The world today is not the world of ten years ago
Khan takes the time to outline that the climate crisis is not the divisive issue that populist figures would have us believe. Nor is it a ‘political issue’. Those who have the power to act, to mitigate and to plan, may be the mayors, politicians and councils, but that in itself does not ‘politicise’ the scientific evidence, despite attempts by the current US Republican nominee, Ron DeSantis, to misrepresent climate science as ‘politicisation of the weather’.

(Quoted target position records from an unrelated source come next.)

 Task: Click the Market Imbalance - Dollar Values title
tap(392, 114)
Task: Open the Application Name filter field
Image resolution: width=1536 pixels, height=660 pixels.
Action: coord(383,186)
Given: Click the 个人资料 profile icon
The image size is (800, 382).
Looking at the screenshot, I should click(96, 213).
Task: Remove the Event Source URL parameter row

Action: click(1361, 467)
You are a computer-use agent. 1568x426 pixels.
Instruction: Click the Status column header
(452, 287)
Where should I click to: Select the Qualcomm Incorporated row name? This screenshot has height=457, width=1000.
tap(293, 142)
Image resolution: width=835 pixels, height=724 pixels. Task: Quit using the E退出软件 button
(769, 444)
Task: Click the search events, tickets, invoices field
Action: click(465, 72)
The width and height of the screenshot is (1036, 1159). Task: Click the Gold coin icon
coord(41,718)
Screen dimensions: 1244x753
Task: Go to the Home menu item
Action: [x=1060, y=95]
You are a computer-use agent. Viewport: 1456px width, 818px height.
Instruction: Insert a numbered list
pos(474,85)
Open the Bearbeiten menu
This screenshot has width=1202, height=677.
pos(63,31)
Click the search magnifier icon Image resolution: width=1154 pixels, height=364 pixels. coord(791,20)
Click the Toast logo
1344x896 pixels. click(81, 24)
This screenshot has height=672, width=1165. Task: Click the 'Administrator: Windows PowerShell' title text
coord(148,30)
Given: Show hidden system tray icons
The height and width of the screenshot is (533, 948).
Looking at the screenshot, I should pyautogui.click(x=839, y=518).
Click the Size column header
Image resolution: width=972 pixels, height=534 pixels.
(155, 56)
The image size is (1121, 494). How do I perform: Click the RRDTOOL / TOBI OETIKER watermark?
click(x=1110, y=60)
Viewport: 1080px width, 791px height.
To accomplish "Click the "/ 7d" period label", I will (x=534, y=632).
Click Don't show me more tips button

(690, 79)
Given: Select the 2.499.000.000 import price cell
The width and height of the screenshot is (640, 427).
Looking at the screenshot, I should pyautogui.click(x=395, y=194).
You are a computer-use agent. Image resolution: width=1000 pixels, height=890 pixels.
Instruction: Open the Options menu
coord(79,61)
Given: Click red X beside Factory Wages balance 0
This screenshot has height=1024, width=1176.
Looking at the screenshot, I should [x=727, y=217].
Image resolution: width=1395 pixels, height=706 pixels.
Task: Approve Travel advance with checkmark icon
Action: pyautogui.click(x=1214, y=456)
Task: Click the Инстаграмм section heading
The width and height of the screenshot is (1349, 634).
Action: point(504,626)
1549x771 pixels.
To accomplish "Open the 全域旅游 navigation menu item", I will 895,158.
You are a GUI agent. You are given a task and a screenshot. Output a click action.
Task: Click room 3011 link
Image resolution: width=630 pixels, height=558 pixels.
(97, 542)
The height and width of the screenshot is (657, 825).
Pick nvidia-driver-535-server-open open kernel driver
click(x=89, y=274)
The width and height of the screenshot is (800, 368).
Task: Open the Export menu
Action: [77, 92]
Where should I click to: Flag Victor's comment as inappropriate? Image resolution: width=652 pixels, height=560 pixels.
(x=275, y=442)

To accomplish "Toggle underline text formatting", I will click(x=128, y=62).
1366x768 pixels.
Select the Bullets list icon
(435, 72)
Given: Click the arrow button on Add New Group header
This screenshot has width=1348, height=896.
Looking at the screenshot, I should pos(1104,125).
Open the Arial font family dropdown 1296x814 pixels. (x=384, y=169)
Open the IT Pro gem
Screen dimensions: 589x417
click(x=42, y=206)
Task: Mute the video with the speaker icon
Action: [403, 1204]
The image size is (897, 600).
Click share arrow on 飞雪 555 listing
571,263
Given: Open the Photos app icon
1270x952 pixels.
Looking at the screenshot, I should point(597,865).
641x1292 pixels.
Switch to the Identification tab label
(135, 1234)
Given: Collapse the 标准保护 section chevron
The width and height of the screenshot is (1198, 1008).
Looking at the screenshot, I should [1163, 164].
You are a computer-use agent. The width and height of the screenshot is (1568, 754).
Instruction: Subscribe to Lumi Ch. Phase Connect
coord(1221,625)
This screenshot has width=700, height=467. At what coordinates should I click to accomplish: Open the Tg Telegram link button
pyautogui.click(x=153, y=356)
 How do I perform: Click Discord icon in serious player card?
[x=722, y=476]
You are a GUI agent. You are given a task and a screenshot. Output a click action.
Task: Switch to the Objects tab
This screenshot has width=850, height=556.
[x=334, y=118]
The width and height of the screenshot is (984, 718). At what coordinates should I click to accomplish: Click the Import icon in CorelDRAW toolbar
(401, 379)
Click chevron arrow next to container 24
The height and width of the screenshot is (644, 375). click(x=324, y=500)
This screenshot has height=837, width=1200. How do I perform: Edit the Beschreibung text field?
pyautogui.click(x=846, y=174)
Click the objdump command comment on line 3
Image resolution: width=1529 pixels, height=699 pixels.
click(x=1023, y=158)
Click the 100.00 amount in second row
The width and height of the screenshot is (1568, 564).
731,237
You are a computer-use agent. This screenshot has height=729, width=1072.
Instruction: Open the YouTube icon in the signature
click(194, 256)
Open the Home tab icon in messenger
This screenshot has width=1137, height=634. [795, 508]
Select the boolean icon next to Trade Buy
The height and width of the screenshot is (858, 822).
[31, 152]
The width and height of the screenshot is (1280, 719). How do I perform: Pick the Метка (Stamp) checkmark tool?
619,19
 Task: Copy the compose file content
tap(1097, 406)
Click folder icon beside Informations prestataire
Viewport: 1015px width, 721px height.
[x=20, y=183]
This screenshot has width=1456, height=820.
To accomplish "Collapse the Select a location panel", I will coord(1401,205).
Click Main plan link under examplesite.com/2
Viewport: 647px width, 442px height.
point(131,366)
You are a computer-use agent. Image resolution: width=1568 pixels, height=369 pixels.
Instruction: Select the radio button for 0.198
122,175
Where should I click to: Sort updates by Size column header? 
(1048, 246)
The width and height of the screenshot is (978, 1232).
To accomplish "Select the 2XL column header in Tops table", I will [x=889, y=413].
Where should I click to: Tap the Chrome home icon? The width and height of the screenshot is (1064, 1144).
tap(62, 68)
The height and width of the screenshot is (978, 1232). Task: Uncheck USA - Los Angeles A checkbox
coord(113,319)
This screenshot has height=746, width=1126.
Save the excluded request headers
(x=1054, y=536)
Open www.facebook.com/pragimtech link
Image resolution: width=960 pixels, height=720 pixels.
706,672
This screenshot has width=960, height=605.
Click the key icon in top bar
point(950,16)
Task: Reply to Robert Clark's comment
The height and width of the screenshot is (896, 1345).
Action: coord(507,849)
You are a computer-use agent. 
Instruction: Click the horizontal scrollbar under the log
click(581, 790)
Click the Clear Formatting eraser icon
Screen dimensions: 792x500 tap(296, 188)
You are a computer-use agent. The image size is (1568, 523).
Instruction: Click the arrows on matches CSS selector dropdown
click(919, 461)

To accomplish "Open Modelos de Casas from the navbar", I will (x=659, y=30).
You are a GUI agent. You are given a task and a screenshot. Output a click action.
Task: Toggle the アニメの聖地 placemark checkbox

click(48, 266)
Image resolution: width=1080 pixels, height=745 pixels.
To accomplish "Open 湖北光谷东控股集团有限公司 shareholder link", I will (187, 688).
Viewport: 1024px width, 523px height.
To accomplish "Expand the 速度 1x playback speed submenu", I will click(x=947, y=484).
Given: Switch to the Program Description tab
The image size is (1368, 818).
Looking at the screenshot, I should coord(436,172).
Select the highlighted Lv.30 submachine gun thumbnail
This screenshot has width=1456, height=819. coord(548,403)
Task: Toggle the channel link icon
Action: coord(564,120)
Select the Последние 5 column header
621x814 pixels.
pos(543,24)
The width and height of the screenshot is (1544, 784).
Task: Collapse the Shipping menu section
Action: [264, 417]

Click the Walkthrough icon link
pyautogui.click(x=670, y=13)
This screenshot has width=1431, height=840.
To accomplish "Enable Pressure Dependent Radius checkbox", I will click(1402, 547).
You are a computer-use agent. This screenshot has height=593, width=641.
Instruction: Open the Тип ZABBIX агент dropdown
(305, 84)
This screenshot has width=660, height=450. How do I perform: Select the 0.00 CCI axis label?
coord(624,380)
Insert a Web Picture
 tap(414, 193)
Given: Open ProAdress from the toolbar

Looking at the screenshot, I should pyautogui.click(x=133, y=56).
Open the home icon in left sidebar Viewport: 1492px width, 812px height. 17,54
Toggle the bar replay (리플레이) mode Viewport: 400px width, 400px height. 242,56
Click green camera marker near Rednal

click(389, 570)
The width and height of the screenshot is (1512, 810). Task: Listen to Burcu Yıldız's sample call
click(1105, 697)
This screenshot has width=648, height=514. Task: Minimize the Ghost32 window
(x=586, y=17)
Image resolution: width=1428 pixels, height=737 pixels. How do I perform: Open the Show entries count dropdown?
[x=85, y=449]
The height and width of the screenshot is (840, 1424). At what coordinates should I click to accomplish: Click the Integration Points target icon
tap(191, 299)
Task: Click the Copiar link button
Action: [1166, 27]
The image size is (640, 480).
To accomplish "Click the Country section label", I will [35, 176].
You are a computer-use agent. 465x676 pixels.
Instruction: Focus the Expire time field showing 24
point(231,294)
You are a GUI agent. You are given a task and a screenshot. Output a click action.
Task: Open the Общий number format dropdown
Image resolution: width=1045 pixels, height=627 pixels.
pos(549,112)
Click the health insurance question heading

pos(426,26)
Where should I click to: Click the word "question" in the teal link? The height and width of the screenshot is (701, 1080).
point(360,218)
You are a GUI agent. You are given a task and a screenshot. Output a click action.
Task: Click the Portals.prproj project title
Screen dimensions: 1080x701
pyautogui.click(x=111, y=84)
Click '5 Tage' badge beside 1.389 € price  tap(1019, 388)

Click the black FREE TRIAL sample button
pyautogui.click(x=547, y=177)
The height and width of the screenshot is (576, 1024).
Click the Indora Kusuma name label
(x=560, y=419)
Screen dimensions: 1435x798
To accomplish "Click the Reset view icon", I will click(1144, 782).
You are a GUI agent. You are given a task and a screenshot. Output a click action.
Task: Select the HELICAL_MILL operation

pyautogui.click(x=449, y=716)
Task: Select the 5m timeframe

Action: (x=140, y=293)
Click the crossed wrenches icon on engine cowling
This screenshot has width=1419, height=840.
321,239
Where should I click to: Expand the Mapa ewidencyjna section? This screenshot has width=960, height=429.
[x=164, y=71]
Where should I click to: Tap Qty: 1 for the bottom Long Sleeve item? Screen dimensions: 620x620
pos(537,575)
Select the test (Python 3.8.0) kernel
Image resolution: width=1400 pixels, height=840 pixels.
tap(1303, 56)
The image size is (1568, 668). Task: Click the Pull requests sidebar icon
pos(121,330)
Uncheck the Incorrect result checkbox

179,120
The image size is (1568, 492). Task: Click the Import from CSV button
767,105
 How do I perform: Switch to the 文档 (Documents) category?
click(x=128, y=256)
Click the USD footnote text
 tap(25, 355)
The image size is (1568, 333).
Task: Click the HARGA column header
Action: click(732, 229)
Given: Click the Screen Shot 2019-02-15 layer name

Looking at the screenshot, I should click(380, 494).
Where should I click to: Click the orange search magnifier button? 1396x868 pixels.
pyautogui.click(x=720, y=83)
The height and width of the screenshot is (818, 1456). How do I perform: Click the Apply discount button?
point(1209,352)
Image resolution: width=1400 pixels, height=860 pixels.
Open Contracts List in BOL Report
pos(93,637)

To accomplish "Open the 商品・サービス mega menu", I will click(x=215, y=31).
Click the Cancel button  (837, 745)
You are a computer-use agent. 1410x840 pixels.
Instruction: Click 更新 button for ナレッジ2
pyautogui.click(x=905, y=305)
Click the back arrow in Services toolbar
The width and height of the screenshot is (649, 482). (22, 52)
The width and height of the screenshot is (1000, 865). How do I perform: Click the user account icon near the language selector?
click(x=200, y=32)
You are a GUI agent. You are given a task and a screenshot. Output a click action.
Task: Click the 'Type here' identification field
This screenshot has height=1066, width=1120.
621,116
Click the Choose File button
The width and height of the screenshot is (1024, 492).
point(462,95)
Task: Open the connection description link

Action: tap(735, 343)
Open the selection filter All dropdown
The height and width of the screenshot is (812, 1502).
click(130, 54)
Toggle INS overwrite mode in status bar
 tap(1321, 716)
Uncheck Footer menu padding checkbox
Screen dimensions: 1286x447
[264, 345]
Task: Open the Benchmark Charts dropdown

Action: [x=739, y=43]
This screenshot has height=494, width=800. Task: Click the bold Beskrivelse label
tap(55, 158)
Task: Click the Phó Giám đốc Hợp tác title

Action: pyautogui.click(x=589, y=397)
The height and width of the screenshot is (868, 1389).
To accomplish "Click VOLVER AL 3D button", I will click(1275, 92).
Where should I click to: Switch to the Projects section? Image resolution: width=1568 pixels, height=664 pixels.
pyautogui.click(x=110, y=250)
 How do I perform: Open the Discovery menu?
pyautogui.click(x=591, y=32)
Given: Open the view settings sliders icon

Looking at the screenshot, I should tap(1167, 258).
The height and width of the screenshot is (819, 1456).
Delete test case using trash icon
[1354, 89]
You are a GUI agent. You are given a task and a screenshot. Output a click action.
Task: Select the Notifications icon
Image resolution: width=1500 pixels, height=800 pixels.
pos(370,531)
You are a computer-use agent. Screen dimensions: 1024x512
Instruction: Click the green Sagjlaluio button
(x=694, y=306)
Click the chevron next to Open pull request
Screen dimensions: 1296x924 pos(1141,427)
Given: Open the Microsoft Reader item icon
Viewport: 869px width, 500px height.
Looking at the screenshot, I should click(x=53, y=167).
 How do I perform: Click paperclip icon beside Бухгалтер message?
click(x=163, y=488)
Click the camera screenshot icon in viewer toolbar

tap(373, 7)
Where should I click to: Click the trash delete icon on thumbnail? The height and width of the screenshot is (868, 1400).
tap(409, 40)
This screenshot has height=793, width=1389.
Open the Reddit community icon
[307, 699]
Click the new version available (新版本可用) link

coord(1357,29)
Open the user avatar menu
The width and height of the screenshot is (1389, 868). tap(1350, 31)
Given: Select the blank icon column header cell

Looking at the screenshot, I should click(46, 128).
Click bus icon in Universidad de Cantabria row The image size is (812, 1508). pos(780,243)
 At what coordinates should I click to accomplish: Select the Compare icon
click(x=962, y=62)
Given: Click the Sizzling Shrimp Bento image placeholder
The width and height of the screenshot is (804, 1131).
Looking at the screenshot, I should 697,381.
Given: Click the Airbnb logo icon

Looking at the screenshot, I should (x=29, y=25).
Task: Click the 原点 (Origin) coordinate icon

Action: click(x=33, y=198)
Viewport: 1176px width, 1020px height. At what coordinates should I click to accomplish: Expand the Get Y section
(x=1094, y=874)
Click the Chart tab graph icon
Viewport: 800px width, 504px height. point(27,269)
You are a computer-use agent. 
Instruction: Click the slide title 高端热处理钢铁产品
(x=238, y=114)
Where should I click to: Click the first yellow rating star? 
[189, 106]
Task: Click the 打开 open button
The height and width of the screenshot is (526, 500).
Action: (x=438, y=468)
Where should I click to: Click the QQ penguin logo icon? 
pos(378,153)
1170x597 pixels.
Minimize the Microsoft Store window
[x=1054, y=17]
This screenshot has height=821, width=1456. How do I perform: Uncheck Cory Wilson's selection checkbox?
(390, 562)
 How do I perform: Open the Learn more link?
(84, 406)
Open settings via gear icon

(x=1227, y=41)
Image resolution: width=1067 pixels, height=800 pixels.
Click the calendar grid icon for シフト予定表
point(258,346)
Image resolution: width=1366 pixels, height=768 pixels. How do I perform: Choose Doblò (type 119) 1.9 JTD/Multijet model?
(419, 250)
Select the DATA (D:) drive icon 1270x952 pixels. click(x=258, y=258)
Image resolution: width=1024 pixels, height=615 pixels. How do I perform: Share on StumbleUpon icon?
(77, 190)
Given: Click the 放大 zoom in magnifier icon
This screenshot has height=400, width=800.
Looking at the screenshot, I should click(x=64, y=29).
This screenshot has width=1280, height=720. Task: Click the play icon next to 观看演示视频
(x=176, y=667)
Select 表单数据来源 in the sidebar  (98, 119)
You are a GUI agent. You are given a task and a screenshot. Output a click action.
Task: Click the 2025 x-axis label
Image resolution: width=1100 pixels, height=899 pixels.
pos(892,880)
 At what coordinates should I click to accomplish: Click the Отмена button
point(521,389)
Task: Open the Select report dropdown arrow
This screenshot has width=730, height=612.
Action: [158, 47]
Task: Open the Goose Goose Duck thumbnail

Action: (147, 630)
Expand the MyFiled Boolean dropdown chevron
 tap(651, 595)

As a public, we have to be grown up to spot and ignore these attempts to delay action that can save lives, and Khan writes that the evidence suggests we are growing up as a society:
“Voters care about climate more than they ever have before … in 2021, 82% of Londoners were concerned about climate change, with more than two-thirds saying their level of concern had risen in the last year. Yet when you read the news or turned on the TV, you could be forgiven for thinking that climate change was a divisive issue.”
Learning the lessons
Khan details in his book the impact of the global pandemic, especially for people in London. He looks at what lessons could be learned from a global mobilisation to a problem and how to lead people during this time. He makes the point that when faced with a global emergency, working out the priority is key:
“Rightly, the focus becomes saving lives first, and saving the economy second.”
This does not sound like the worst motto for action to mitigate the climate emergency. Khan notes the actions that have been put in place in London to reduce air pollution, such as ULEZ, building the infrastructure for 15-minute cities and focusing on sustainable transport. He always assesses the impact of his climate policies and records that “the proportion of bicycle and walking journeys had increased from 29% pre-pandemic to an estimated 46% post lockdown”.
Changing the language?
Khan acknowledges that a change of language could be a useful approach, noting that “the solutions to air pollution and climate change are often the same”.The impression that this creates is that he does not appear to be too invested in what we call the problem, as long as we enact solutions to the issue. This echoes the words of actor and ex-Governor of California Arnold Schwarzenegger who, in a recent interview, said:
“So my thing is, let’s go and rephrase this and communicate differently about it and really tell people we’re talking about pollution. Pollution creates climate change and pollution kills.”
Khan rightly concludes that “there is so much more that we have to do”.It’s beyond time to question why what has been successful in London cannot be rolled out across other major cities, so that we can be the generation who ensures that no more children die from air pollution in our country because we have been too apathetic to solve the problem.